To encourage new businesses in midtown, the city enacted an “infill” zoning law. New development in midtown is tricky, because it’s an older part of the city, with established residential neighborhoods. A half block east of the businesses on Fourth Street it becomes single family residential.
So in the “infill” law (City Code 17.07.900 et seq.), the city said it would “encourage development while protecting the surrounding neighborhoods … [and] encourage a sensitive form of development.”
New businesses came — along with their customers and employees — into the midtown “core” — Fourth Street from Reid to Boise. But most of the buildings there, into which new businesses were shoehorned, are old — grandfathered under existing zoning, and so not required to provide off-street parking for those customers and employees.
The unfortunate result is that many choose to park on the nearby side streets — Montana, Reid, Roosevelt, and Fifth — instead of parking in the public lots on Third and Fourth. Many longtime residents are unable to park in front of their own house, and sometimes they can’t even get into their own driveway.
It’s become a huge problem, and as midtown continues to develop it will only get worse. So what can be done?
There’s a lot the city can do to make good on its promise to “protect the surrounding neighborhoods.” To its credit, the city has acknowledged its obligation and has started work on a midtown parking plan.
Good ideas from both the public and city staff were aired at a recent public meeting and presentation to the City Council. And the city said it would welcome more, so here are a couple.
Improvements to Third and Fourth Street parking lots and alley
The parking lots on Third and Fourth are the only public off-street parking in this entire area — from Foster to Harrison. The Third Street alley is the natural pedestrian access to them from Capone’s and other businesses.
But their paving is old and cracked, lighting is poor or nonexistent, and particularly at night people correctly see them as unsafe. And many people don’t even know the lots are open to the public and free.
The city acknowledges all this and is working on solutions — which is good. But it’s balking at the cost of repaving the lots and alley, citing other demands on the city budget.
That concern is misplaced. The parking lots are owned by the urban renewal agency, which is drowning in cash and is the obvious one to pay for all these improvements.
In the past few years, rising real estate prices have meant rising property taxes. The urban renewal agency skims off all property taxes above a 1997 base, so its revenue has soared. The cost of all these improvements is pocket change for the urban renewal agency.
The city is also considering expanding both lots. Again, the urban renewal agency is the obvious one to bear the cost. It can buy additional land on Third Street to expand that lot. And it can use some of its Fourth Street property to expand that lot, instead of selling all of it to a developer.

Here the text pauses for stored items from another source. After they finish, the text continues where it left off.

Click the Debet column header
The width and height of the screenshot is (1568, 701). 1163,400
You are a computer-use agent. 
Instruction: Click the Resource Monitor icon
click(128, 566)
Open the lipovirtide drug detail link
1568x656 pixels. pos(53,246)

All agree that more and better public off-street parking is needed in the Reid-to-Boise core. The existing Third and Fourth Street lots — expanded and improved — appear to be the anchor of the city’s plan.
So do the work on those two lots and the alley right — not on the cheap. The urban renewal agency has plenty of money to pay for it — and this is exactly what that agency is supposed to do.

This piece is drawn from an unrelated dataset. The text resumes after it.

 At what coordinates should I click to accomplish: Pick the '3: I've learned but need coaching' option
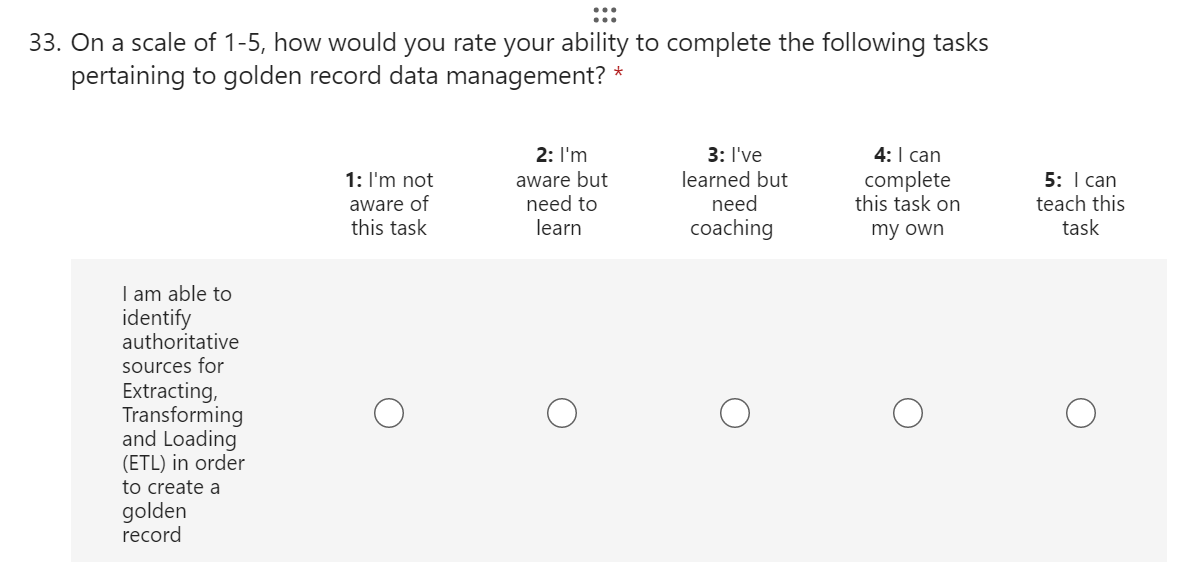735,413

The city has the power under Chapter 10.22 of the City Code to establish restricted (residential permit required) parking in problem areas. The city has done that in the Fort Grounds, and it’s a natural for problem areas in midtown.
The city agrees, and has proposed “residential parking zones” for both sides of Montana and the south side of Reid, east of the alley. So far so good. But consider doing the same thing on Roosevelt west of the alley to Third (overflow from Capone’s) and on Fifth Street (overflow from Fourth).

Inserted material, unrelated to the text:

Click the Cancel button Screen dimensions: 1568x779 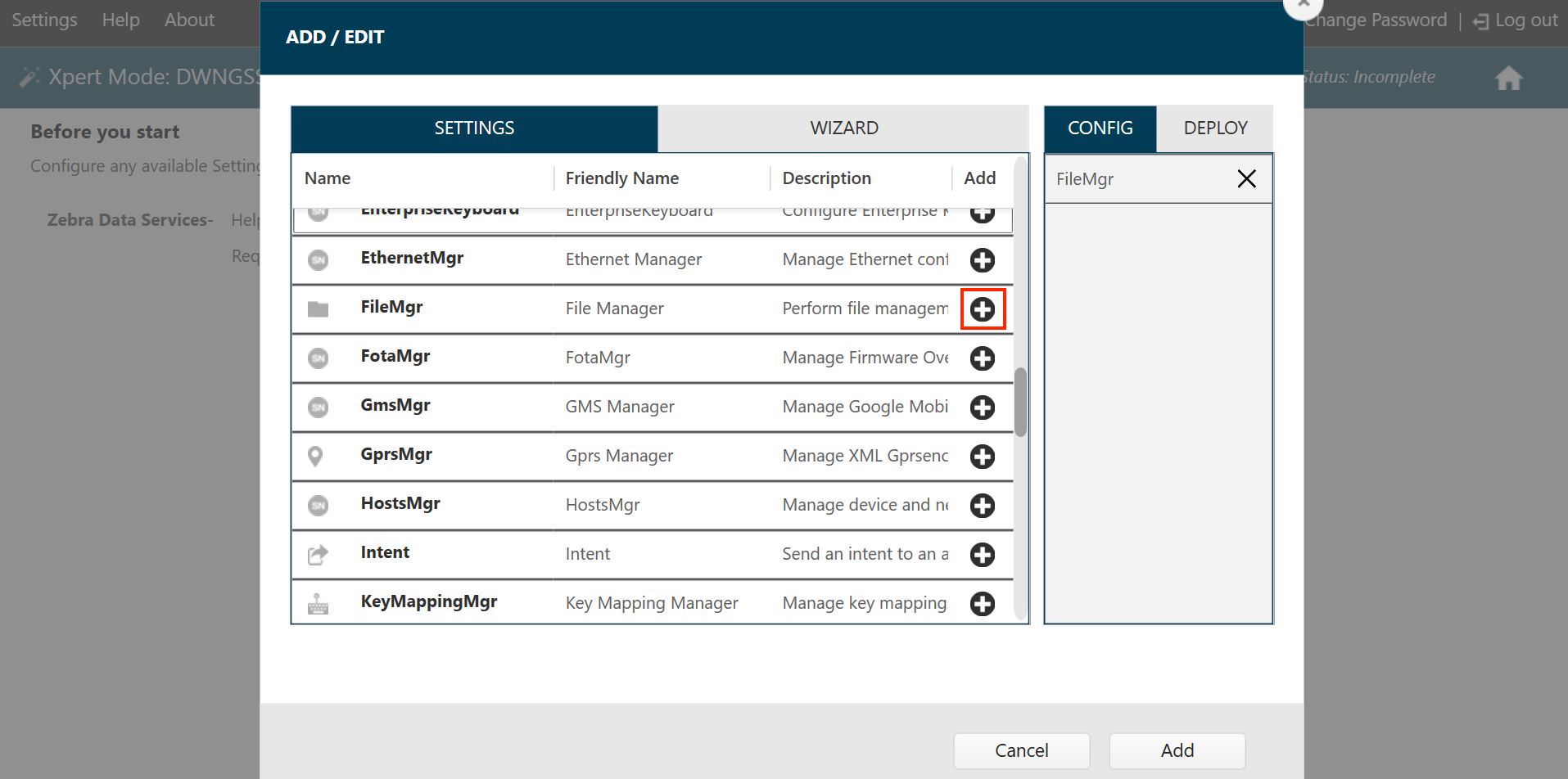1021,750
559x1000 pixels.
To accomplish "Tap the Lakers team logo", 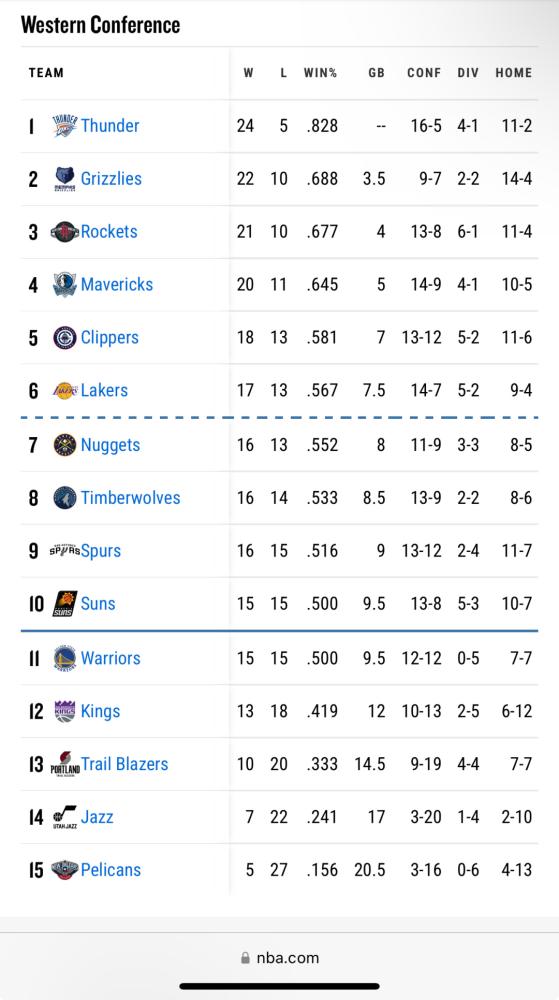I will pos(65,390).

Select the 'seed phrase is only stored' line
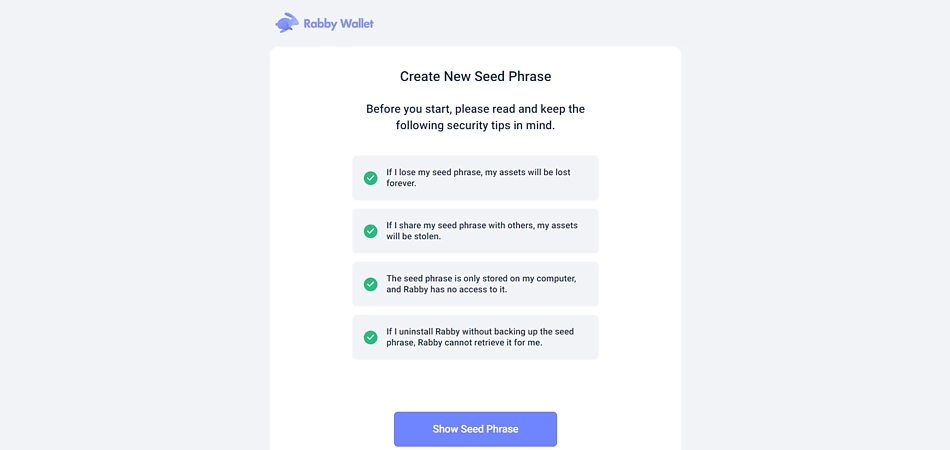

The city is correct that there needs to be enforcement — otherwise the restriction is useless — and seems to plan to rely on neighbors calling in complaints to the police. If that works, fine — but too often in the past neighbors called in complaints, only to be told the police had higher priorities and nothing could be done.
If it takes hiring Diamond Parking to enforce the restriction, then the city should hire them and pay for it. It owes that to the neighborhood.
There’s plenty more that could be said, but space does not permit. The important thing is to provide ample opportunity for public input — and to take that input seriously.
David Lyons is a midtown Coeur d’Alene resident.